**Listed entries**.
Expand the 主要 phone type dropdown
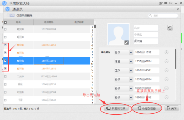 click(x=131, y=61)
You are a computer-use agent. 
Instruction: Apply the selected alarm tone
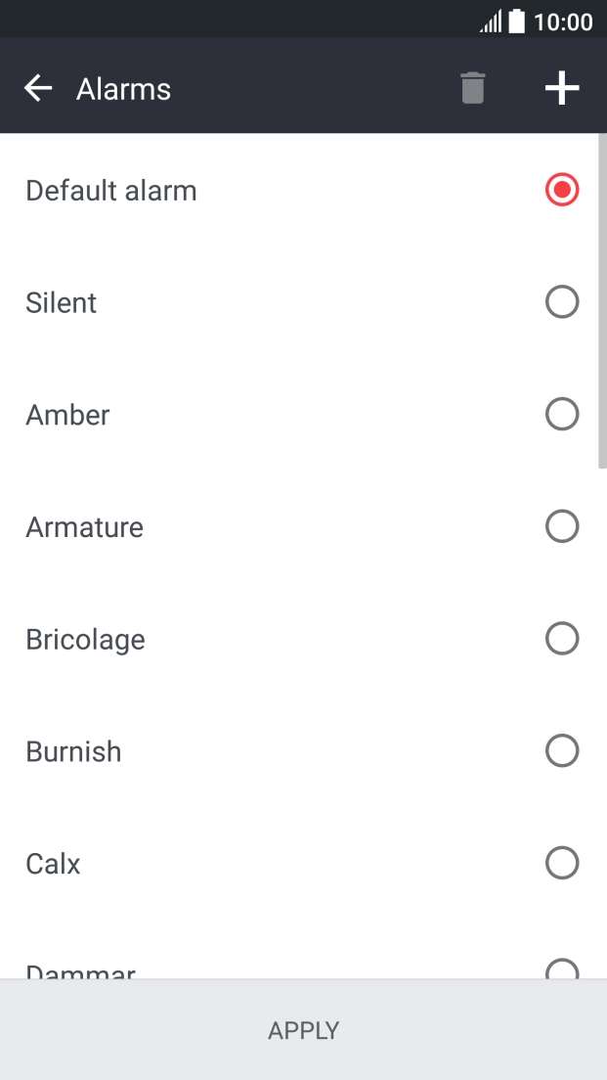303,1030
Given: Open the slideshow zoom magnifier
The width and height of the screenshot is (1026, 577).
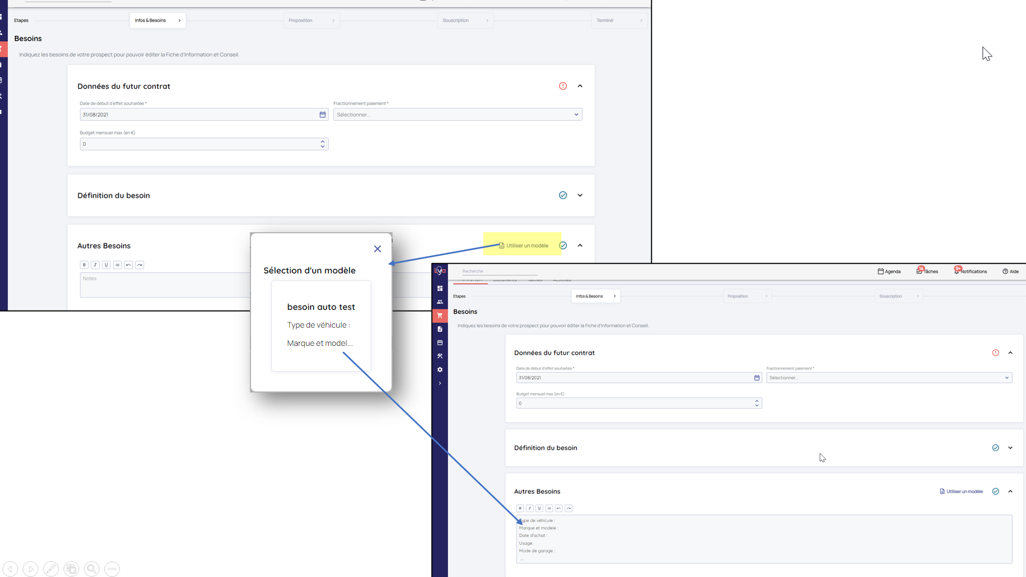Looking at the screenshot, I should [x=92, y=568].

---

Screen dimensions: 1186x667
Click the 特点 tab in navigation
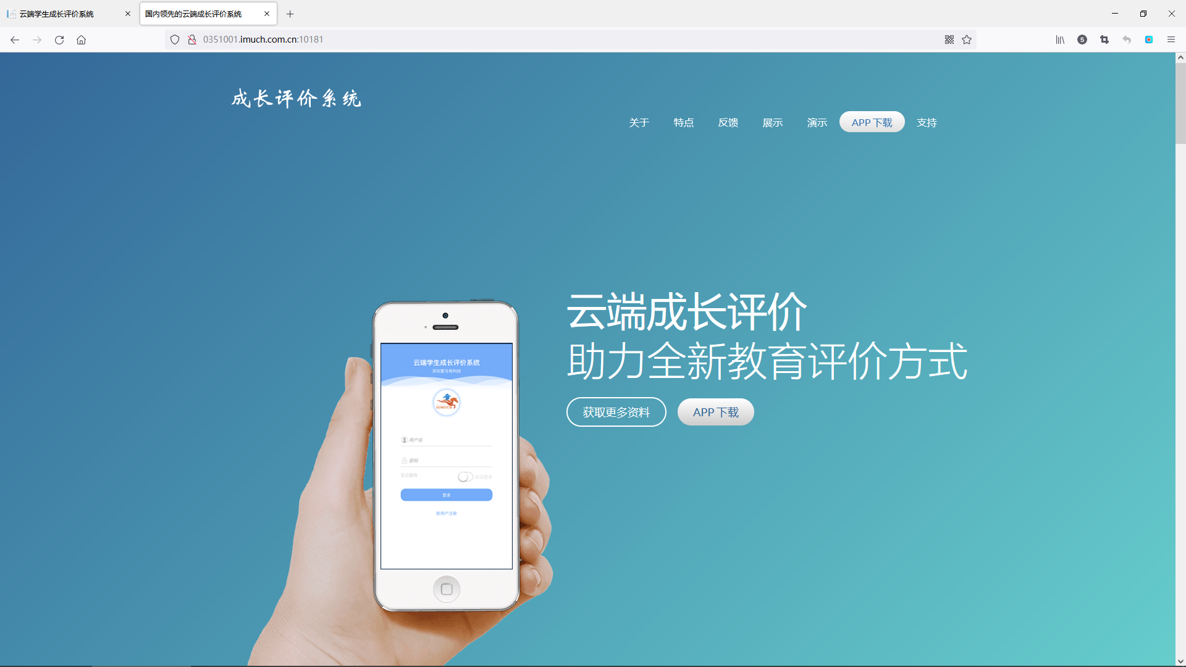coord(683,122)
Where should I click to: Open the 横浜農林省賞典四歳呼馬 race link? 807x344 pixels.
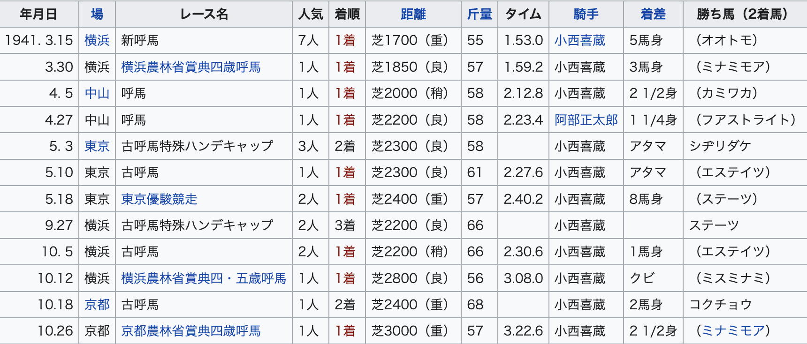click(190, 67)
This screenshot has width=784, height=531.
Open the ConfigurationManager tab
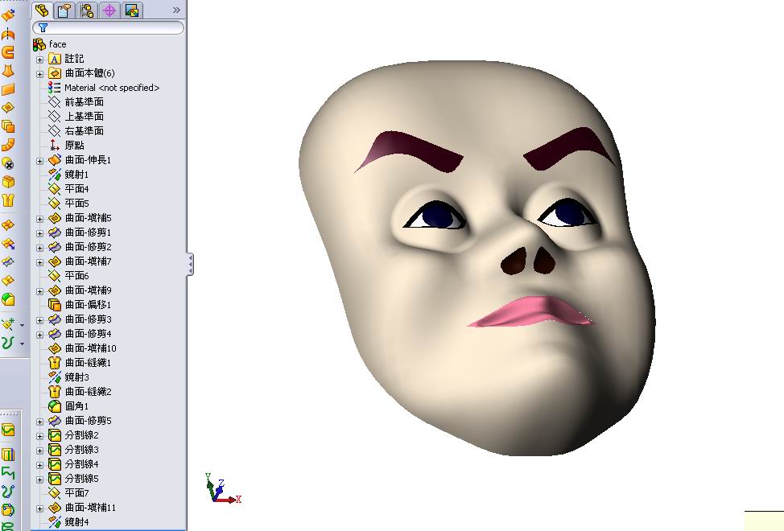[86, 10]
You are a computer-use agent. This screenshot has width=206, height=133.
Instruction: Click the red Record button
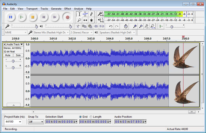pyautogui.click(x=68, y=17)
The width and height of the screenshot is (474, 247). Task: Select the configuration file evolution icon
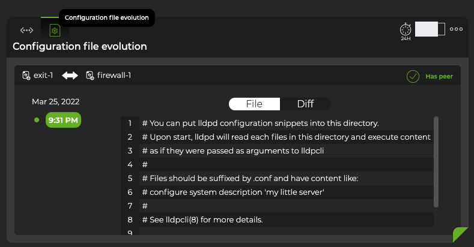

* * *

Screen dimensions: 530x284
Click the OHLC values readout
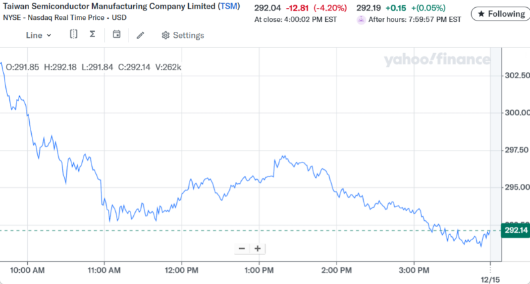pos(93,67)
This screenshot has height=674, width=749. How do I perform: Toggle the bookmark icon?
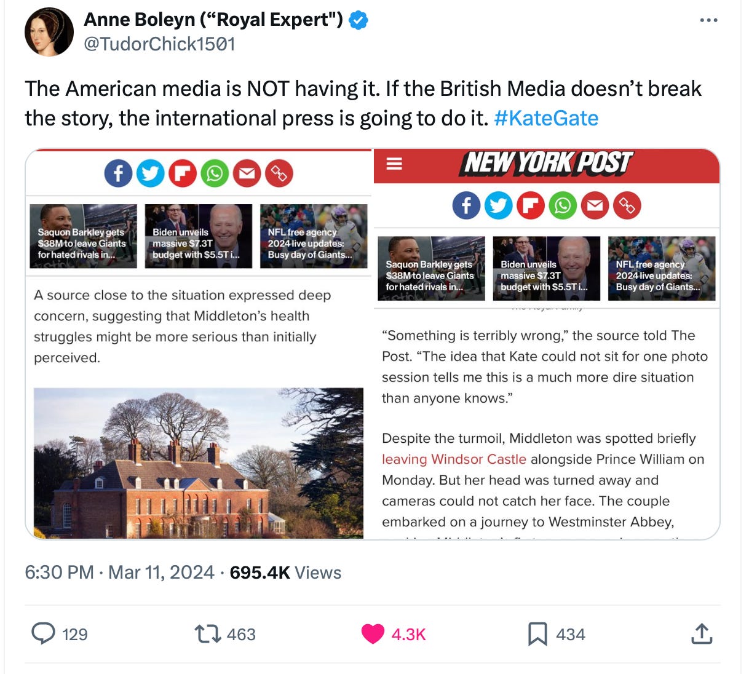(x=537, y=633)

**Task requirements**. Within the entries above, find the string "computer" and return each line that holds it.

**Written solution**.
You are a computer-use agent. 
You are a computer-use agent. This screenshot has width=206, height=133.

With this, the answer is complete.